= Required work =
Every line from the one with "Screen dimensions: 771x433" through the end of the material should be written out character for character. Lines before it are excluded.

= Record extracts =
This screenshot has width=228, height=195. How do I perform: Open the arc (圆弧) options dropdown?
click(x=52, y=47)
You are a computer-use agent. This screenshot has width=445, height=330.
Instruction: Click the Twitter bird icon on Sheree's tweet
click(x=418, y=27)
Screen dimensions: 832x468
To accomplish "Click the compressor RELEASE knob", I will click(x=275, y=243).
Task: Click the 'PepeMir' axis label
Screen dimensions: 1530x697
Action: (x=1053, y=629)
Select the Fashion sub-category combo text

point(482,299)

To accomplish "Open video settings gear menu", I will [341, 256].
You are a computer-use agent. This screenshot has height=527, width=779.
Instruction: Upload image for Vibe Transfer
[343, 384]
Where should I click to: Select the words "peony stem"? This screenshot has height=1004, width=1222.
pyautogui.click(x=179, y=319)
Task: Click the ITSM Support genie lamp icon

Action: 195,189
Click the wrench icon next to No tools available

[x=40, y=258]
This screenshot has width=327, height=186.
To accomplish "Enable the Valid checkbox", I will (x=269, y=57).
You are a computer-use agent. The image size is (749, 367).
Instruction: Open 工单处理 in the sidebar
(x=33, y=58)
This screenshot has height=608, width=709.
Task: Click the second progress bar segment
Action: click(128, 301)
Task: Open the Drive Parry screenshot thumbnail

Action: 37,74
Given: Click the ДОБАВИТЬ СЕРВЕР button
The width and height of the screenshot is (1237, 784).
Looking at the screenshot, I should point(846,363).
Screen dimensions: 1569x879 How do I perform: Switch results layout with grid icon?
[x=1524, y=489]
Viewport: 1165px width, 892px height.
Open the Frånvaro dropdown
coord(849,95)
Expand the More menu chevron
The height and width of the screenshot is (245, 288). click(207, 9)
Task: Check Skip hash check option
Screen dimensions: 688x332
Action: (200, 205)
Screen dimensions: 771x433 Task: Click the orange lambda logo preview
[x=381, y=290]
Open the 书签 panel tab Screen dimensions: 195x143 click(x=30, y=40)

= Response to this exercise =
Screen dimensions: 771x433 Task: Click the orange lambda logo preview
[x=381, y=290]
Open the 书签 panel tab Screen dimensions: 195x143 click(x=30, y=40)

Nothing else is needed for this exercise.